DIRECTIONS -> Once you reach the line with "Open the Connexion" below, copy each line exactly, stopping after the line with "Select the Preview tab", and skip any pictures.
(DATA IN THIS EXERCISE Opens)
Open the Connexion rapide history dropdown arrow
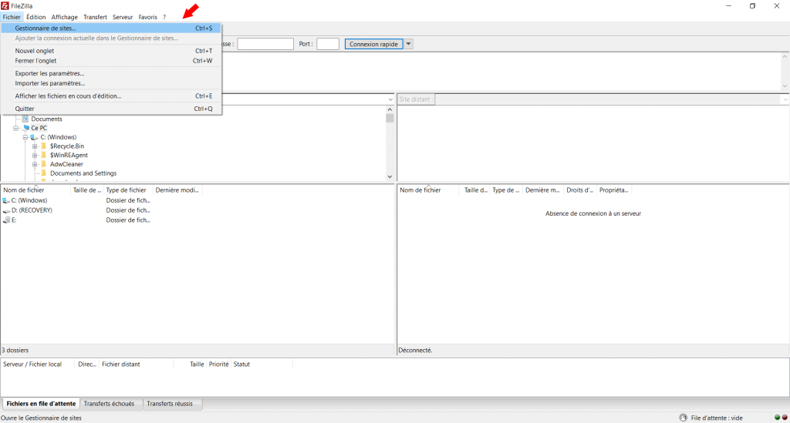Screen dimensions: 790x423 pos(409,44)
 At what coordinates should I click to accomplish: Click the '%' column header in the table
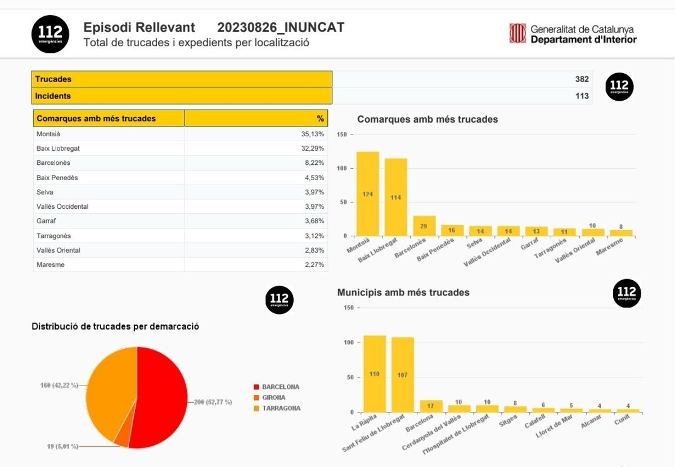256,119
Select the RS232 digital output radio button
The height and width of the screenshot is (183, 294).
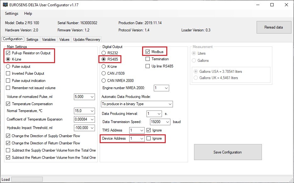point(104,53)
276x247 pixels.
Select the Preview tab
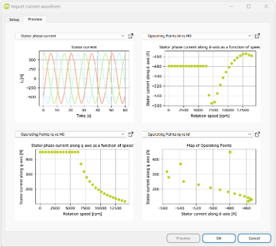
(DATA IN THIS EXERCISE Closes)
(DATA IN THIS EXERCISE Opens)
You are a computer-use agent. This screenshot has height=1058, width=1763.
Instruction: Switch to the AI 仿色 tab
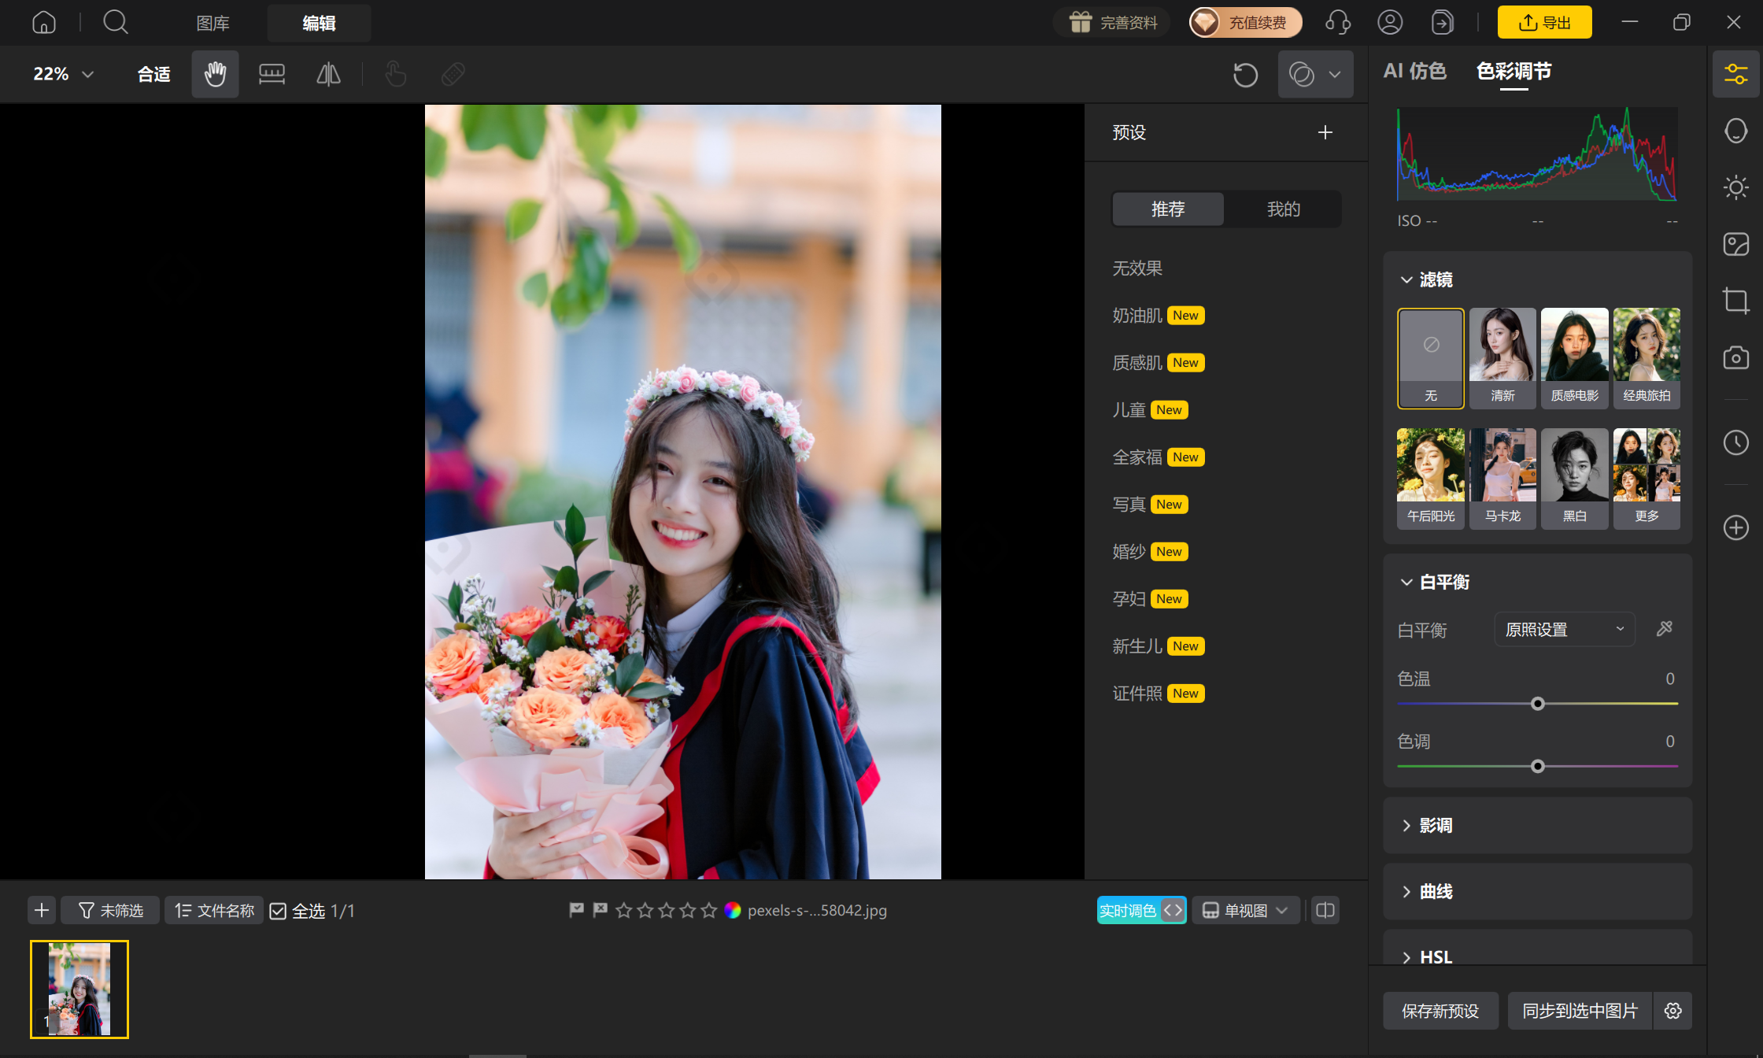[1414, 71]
(DATA IN THIS EXERCISE Closes)
(DATA IN THIS EXERCISE Opens)
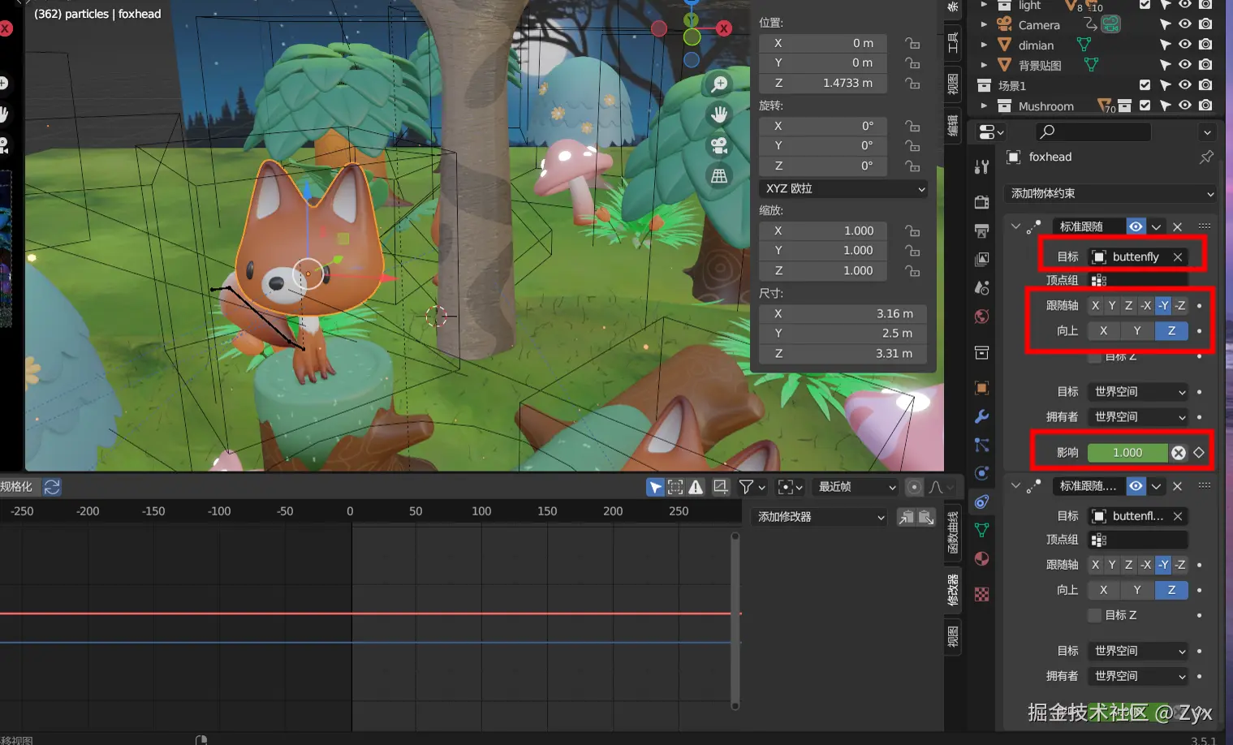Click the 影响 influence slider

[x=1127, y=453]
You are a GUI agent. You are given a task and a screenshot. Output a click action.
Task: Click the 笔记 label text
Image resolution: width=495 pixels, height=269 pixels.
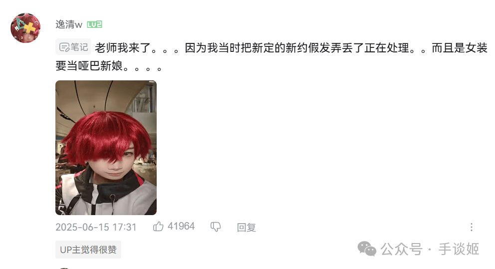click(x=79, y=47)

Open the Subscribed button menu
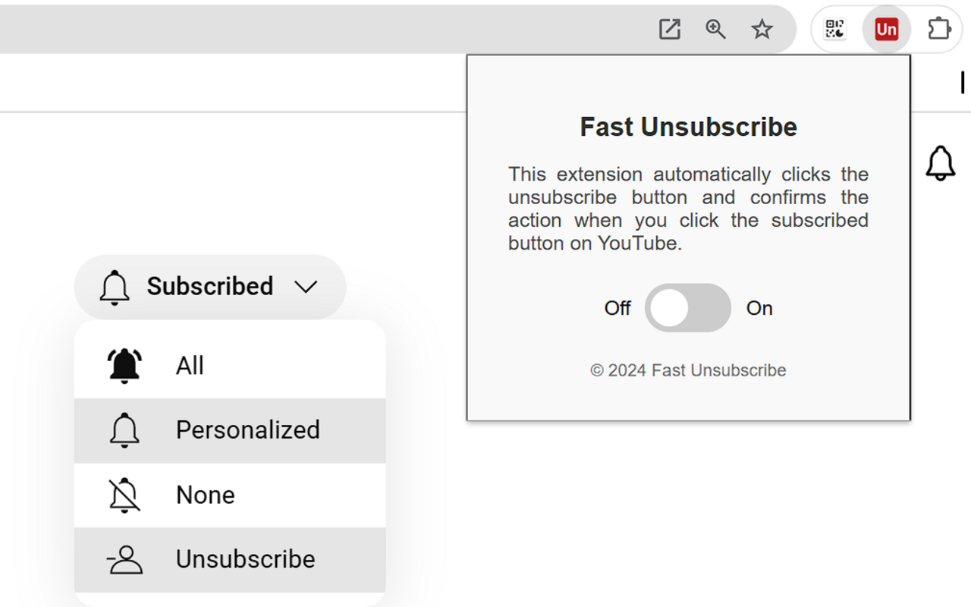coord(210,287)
(DATA IN THIS EXERCISE Closes)
RESULT FOR THIS TASK ->
Open the Connexion rapide history dropdown arrow
Screen dimensions: 790x423 pos(409,44)
 At what coordinates should I click to accomplish: Click the '%' column header in the table
256,119
Select the RS232 digital output radio button
The height and width of the screenshot is (183, 294).
point(104,53)
276x247 pixels.
Select the Preview tab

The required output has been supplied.